= TASK STATEMENT =
Copy word for word, and only, the lines below from the one with "Given: Click avatar next to Helloooo message" through the last.

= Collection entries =
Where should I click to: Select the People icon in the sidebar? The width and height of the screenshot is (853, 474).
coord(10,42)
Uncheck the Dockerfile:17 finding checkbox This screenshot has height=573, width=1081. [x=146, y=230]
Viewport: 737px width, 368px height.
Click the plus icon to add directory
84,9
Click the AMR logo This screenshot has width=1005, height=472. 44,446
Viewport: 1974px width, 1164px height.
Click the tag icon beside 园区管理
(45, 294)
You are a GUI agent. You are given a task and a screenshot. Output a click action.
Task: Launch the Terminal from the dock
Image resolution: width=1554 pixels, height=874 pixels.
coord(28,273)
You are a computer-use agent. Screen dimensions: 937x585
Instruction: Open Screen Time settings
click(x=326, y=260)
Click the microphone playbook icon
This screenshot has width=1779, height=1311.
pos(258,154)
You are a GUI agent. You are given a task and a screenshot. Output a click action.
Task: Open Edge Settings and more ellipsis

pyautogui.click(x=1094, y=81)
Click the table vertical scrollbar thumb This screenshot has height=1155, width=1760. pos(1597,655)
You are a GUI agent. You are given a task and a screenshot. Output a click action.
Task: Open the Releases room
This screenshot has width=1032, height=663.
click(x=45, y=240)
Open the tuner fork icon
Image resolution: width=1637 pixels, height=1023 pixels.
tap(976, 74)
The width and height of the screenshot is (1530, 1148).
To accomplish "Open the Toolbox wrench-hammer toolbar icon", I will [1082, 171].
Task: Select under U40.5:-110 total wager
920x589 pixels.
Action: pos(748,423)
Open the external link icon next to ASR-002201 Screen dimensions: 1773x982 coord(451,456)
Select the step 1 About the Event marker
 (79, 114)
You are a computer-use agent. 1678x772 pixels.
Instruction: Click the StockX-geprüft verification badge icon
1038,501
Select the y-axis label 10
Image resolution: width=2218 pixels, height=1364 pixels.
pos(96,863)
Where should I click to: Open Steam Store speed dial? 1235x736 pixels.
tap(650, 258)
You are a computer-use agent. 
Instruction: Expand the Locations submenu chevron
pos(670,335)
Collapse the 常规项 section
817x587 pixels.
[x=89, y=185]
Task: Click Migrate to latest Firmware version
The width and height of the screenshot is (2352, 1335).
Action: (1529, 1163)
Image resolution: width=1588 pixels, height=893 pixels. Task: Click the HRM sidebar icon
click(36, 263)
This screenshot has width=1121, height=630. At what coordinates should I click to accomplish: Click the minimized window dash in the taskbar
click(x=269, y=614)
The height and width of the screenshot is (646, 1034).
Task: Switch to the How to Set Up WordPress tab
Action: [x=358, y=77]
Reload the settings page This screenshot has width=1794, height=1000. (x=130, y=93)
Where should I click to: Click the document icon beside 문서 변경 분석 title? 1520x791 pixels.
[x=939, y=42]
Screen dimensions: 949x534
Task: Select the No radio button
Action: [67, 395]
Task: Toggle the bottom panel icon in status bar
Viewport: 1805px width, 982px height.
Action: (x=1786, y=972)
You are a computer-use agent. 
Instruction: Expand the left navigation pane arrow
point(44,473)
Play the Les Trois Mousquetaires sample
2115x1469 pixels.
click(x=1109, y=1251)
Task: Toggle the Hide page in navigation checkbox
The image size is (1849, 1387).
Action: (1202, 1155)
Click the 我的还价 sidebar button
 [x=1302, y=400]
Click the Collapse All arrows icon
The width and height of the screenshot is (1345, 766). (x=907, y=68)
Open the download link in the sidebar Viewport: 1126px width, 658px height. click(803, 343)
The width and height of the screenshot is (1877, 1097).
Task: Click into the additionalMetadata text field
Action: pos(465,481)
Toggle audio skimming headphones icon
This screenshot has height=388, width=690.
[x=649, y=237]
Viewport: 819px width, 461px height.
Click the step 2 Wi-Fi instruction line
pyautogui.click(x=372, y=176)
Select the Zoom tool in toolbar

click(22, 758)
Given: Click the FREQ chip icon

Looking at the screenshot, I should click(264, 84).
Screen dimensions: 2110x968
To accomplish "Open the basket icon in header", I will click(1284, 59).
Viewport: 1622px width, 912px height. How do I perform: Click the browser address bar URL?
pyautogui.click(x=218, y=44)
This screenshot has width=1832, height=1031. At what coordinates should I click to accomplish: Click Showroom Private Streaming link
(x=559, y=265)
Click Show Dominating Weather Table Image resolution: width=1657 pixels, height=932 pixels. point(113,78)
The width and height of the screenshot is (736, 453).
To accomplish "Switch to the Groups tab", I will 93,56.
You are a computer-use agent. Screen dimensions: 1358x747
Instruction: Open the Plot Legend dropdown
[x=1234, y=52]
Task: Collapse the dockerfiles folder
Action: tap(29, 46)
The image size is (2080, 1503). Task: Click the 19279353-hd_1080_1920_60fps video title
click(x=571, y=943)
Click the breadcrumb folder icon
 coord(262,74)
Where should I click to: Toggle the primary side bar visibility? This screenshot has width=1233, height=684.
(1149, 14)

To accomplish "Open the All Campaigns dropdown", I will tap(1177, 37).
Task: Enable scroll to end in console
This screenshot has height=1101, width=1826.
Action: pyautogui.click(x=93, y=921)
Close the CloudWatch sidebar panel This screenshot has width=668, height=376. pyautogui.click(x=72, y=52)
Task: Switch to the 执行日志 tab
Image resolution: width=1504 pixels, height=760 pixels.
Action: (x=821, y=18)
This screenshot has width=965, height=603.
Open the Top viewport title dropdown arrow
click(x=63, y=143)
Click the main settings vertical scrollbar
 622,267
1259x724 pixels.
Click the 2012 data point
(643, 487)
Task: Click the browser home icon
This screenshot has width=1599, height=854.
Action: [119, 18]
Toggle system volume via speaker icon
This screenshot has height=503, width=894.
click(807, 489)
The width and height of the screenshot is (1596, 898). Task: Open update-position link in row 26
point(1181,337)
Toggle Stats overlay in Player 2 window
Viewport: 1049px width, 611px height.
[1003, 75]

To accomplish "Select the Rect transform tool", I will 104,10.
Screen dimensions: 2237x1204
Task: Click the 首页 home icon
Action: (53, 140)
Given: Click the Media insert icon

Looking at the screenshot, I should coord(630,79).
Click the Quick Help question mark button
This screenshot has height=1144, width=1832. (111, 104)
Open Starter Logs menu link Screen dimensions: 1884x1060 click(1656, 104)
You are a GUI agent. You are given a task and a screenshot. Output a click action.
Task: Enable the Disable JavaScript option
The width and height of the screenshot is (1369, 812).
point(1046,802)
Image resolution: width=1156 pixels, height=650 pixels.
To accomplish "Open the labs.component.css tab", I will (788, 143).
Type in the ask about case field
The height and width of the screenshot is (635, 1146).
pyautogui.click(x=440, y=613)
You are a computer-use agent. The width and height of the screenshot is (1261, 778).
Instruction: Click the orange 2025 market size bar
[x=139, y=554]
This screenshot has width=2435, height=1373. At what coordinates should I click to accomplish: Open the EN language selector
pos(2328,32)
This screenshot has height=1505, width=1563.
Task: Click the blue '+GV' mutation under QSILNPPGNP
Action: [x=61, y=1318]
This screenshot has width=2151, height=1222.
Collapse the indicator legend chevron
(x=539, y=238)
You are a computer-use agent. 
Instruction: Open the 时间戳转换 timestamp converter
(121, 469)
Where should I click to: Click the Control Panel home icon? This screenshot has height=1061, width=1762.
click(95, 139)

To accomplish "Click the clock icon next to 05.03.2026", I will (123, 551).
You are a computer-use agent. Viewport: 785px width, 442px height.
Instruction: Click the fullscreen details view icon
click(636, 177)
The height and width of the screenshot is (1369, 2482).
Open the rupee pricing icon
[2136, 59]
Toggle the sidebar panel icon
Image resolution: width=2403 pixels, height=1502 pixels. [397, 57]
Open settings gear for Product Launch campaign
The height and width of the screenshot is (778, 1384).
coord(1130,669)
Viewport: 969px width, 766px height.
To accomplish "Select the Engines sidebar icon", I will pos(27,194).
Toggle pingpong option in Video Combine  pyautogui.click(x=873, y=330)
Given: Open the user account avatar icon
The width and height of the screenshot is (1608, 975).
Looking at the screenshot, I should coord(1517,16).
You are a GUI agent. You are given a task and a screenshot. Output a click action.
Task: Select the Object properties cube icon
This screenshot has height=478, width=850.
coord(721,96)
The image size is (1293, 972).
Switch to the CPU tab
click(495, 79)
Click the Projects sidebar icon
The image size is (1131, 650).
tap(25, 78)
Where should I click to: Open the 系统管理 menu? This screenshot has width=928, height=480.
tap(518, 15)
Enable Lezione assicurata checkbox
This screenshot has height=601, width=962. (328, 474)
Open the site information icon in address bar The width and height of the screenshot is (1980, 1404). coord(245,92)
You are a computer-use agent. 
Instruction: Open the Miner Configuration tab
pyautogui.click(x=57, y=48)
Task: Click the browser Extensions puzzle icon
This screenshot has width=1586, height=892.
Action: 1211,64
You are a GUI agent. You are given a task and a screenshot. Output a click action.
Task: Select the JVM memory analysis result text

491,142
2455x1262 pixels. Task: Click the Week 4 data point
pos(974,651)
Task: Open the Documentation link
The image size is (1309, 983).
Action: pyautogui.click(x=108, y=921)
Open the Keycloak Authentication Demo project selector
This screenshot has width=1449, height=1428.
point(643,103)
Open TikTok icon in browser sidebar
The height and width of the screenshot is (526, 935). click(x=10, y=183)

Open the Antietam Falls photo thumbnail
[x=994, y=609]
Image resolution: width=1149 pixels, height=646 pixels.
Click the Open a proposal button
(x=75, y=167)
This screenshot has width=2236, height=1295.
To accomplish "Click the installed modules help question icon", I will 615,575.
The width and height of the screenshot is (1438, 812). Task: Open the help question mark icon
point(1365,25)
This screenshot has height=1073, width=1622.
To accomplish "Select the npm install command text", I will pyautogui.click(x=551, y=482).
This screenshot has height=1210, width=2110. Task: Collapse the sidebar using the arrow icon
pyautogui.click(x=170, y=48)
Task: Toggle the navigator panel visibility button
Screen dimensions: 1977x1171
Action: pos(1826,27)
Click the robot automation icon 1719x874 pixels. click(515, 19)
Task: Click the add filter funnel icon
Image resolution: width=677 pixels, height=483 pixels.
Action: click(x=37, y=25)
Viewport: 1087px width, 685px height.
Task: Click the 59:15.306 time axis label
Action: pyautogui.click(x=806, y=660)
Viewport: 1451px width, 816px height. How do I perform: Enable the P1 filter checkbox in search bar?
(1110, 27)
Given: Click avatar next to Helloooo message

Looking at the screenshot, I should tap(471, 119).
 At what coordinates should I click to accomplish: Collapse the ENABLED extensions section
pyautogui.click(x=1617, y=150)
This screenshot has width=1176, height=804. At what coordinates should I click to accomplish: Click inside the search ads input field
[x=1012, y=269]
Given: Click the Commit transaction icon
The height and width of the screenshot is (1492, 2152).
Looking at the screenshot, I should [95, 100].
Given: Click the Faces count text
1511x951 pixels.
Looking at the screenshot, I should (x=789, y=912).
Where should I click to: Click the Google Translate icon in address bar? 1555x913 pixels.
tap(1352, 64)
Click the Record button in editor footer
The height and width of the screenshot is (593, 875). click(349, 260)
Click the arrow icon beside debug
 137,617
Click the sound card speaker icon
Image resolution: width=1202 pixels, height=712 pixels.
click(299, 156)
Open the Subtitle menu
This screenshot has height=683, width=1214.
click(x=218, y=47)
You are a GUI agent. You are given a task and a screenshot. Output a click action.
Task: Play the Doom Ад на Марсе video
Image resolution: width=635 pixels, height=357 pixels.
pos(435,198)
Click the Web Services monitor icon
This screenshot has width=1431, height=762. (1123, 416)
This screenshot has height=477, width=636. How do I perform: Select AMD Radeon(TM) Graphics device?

= THE ANSWER =
Given: Click avatar next to Helloooo message

Looking at the screenshot, I should tap(471, 119).
 At what coordinates should I click to accomplish: Collapse the ENABLED extensions section
pyautogui.click(x=1617, y=150)
This screenshot has width=1176, height=804. At what coordinates should I click to accomplish: Click inside the search ads input field
[x=1012, y=269]
Given: Click the Commit transaction icon
The height and width of the screenshot is (1492, 2152).
Looking at the screenshot, I should [95, 100].
Given: Click the Faces count text
1511x951 pixels.
Looking at the screenshot, I should (x=789, y=912).
Where should I click to: Click the Google Translate icon in address bar? 1555x913 pixels.
tap(1352, 64)
Click the Record button in editor footer
The height and width of the screenshot is (593, 875). click(349, 260)
Click the arrow icon beside debug
 137,617
Click the sound card speaker icon
Image resolution: width=1202 pixels, height=712 pixels.
click(299, 156)
Open the Subtitle menu
This screenshot has height=683, width=1214.
click(x=218, y=47)
You are a GUI agent. You are given a task and a screenshot. Output a click action.
Task: Play the Doom Ад на Марсе video
Image resolution: width=635 pixels, height=357 pixels.
pos(435,198)
Click the Web Services monitor icon
This screenshot has width=1431, height=762. (1123, 416)
This screenshot has height=477, width=636. How do I perform: Select AMD Radeon(TM) Graphics device?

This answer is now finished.